January / February 2021

A.C. Brown & Sons Shipyard

Sixty years of work — but never a Friday launching
A.C. Brown & Sons Shipyard

five tugboats are shown under simultaneous construction at A.C. Brown & Sons Shipyard in 1920 for the U.S. Shipping Board.

In the early 1960s, when journalist and historian Drew Fetherston felt drawn to explore the coastline of Staten Island, New York, he would first consult his barometer and almanac for a significantly low tide on the then-murky Arthur Kill. He knew that for a brief time, the oily mudflats would reveal usually inundated secrets, among them the bones and ghosts of a bustling and profitable enterprise: the A.C. Brown & Sons Shipyard.

At that time, the shoreline of Tottenville on the island’s southern extremity was, to the casual eye, merely a jumble of timbers, pilings, and spikes. But for those armed with imagination, sepia-toned photographs, and a knack for buttonholing old-timers who liked to talk, the place was a maritime historian’s delight. Far out on a long-ruined finger pier, for example, remains of the venerated oyster sloop LYDIA VAN NAME would emerge, her bulwarks and deck awash but her mast still proudly raked. Built in 1879, she sailed Raritan Bay for 90 years until she met her fate. Local lore held that her young owners just couldn’t keep her bailed out.

Off another decaying pier, vestigial remains of a lighter and a tugboat would emerge.
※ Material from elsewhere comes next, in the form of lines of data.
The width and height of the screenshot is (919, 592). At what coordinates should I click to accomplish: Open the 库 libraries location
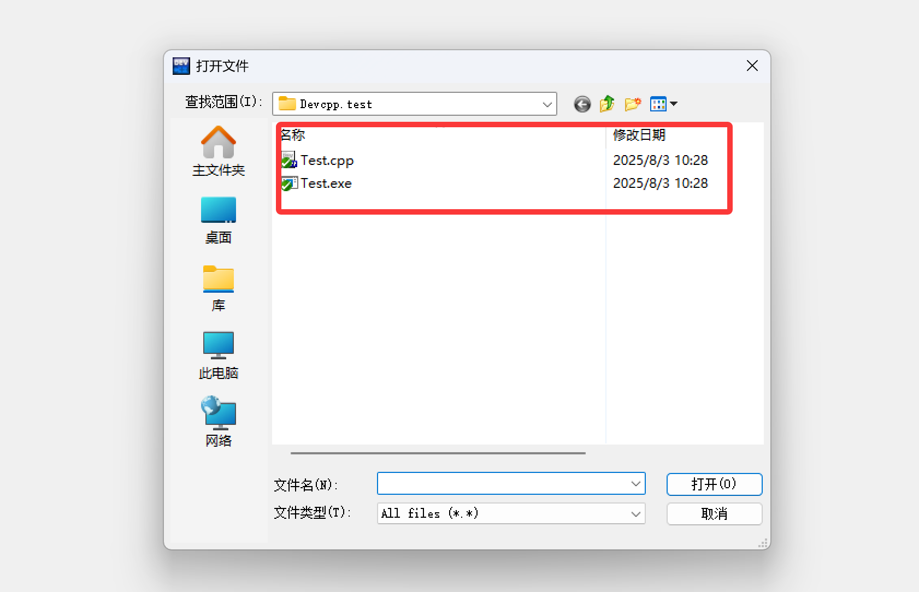(x=219, y=288)
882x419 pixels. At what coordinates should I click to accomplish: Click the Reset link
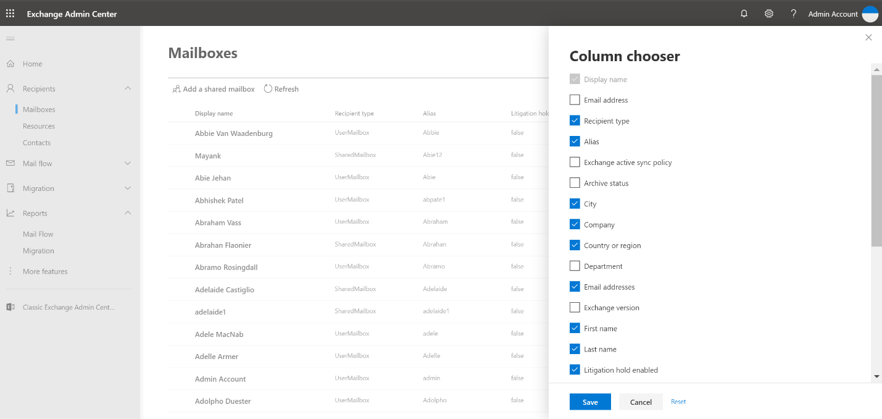click(x=678, y=402)
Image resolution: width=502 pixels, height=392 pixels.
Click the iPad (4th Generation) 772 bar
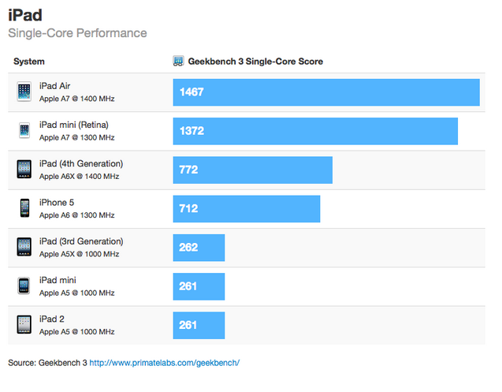pos(252,170)
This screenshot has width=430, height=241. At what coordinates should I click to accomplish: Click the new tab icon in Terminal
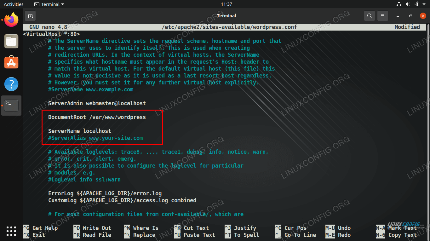point(30,16)
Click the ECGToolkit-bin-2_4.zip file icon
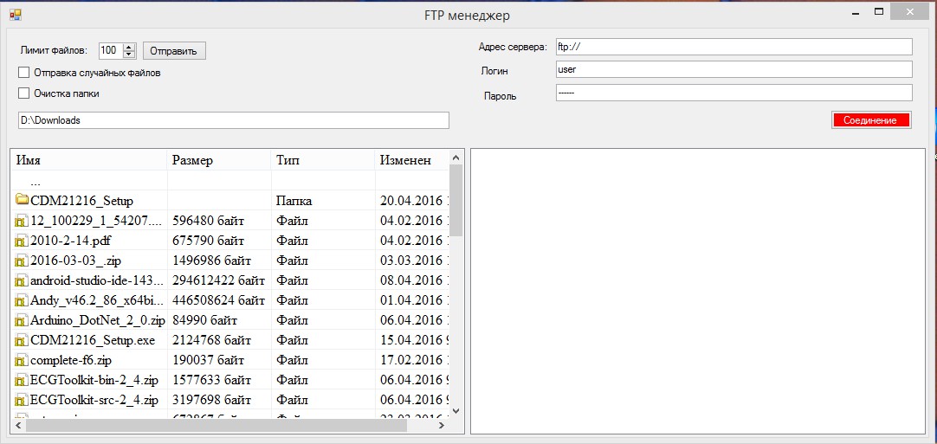Image resolution: width=937 pixels, height=444 pixels. 22,380
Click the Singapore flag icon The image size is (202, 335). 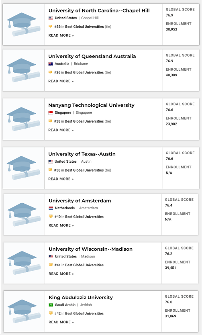[x=51, y=112]
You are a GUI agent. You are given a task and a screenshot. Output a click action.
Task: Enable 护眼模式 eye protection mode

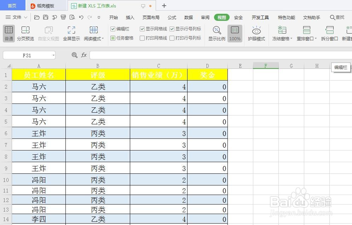(256, 34)
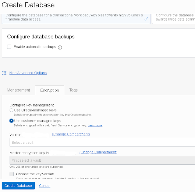Click the advanced options sliders icon
This screenshot has height=192, width=195.
(x=4, y=73)
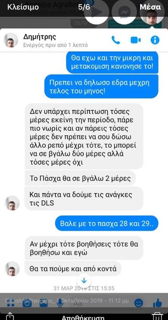Tap the round Messenger logo button
Viewport: 168px width, 320px height.
[124, 12]
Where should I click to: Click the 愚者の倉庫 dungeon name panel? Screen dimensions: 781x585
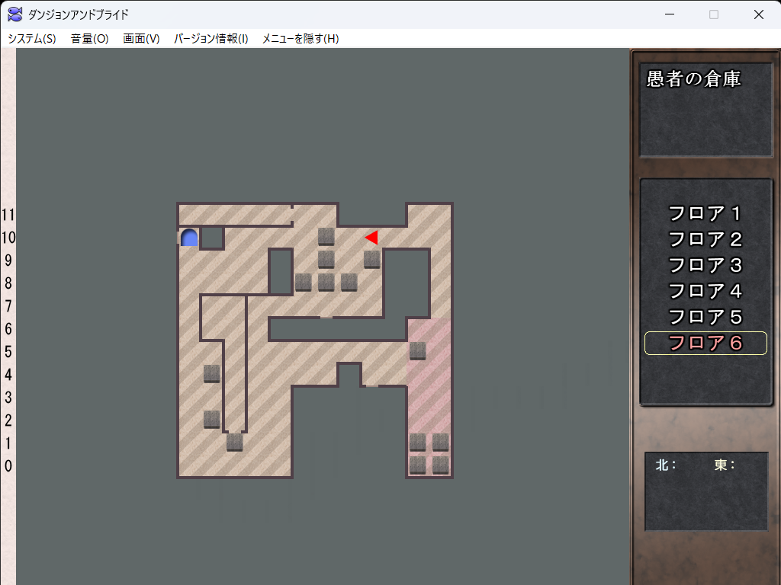[705, 110]
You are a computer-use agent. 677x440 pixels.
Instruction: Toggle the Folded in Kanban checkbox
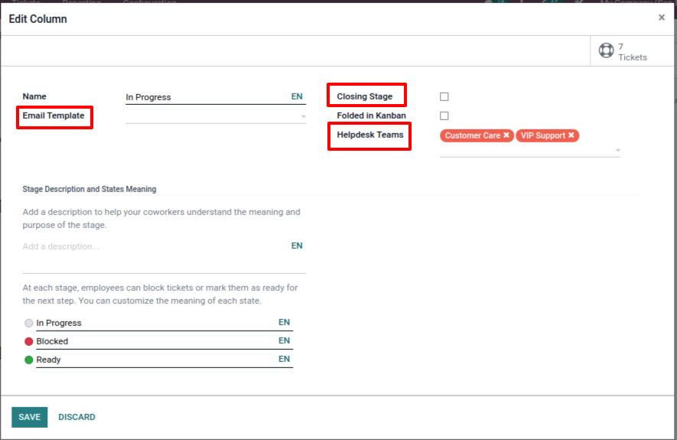444,116
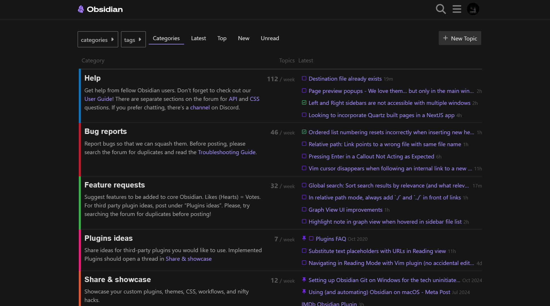Viewport: 550px width, 306px height.
Task: Open the Troubleshooting Guide link
Action: (227, 152)
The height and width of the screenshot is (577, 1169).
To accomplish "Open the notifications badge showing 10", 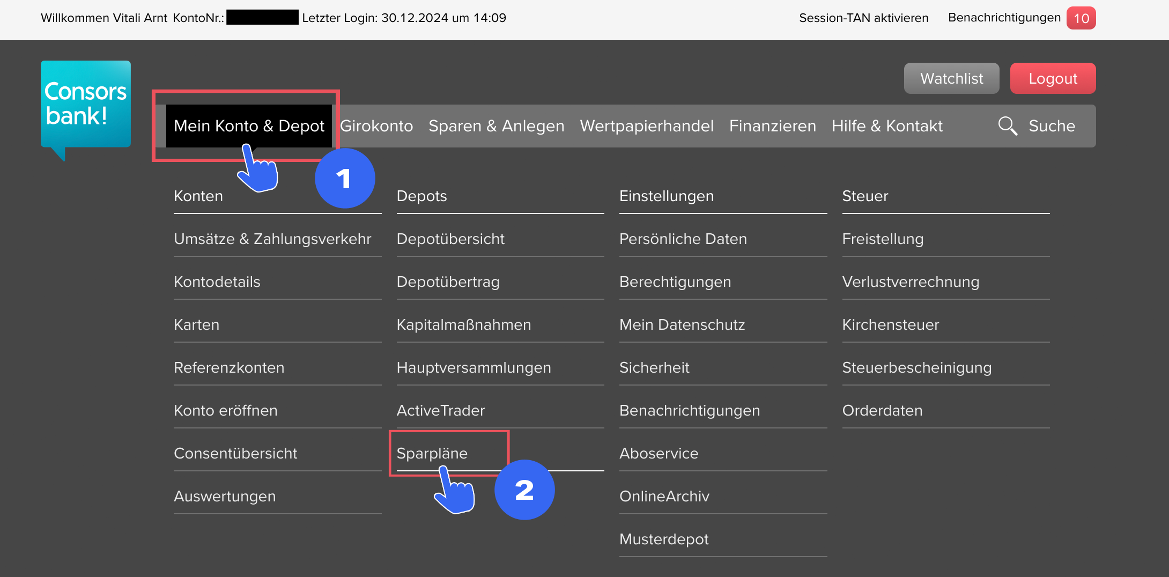I will [1081, 18].
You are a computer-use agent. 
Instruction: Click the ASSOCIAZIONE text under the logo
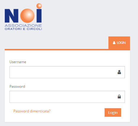point(23,25)
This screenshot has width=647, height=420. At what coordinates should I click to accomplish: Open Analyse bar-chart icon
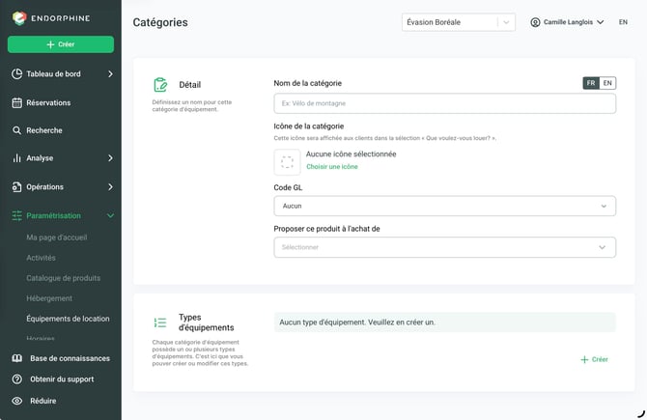click(x=17, y=158)

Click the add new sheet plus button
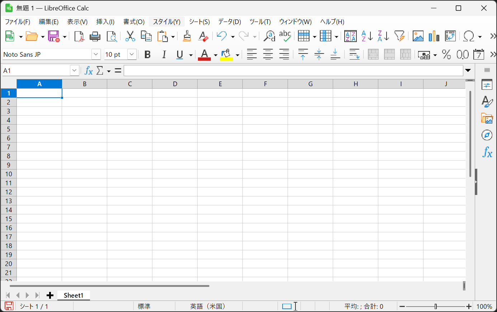[50, 295]
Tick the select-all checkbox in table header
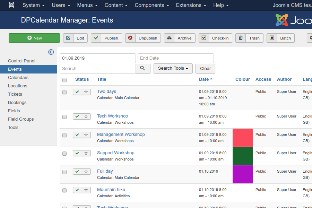 coord(64,80)
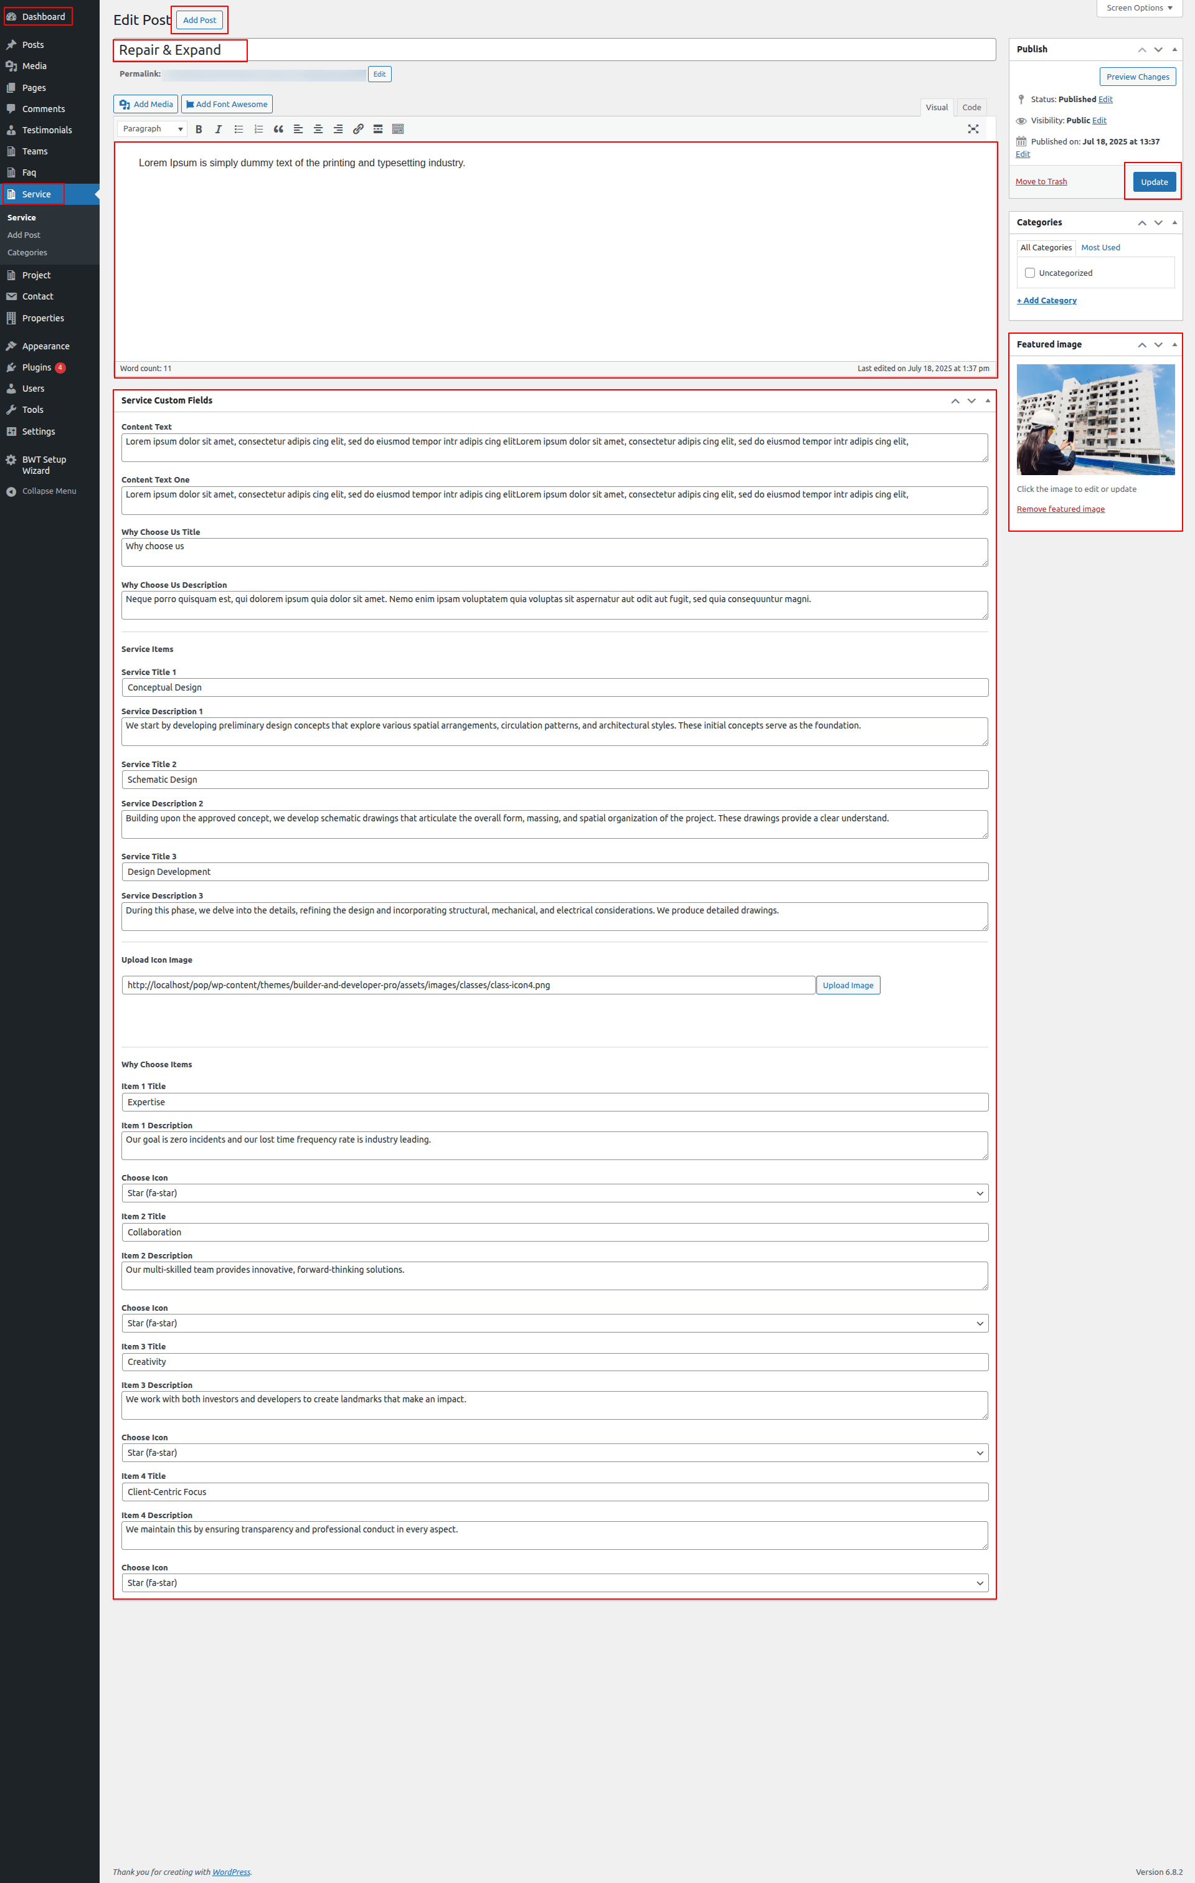Apply blockquote formatting

coord(278,129)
One of those vessels was intact enough, in those days, to attract boardings by intrepid early-teen-aged explorers and pirates—I was one of them, having grown up a few hundred yards up the beach from the old yard, where tolerant working-man yacht club members would put us to work painting, building docks, scraping bottoms, and launching boats that had mostly been built in the 1920s, ’30s, and ’40s. The other derelict, however, was filleted open, exposing her massive engine bedlogs and propeller shaft. To the south, the enormous yellow pine cross-timbers of a robust marine railway would be visible, with blocks that had supported the keels of untold vessels and, on its inland end, massive gears of the steam-powered winch. Alongside, a large centerboard trunk protruded from the water, standing like a tombstone above the ruin of an unidentifiable boat.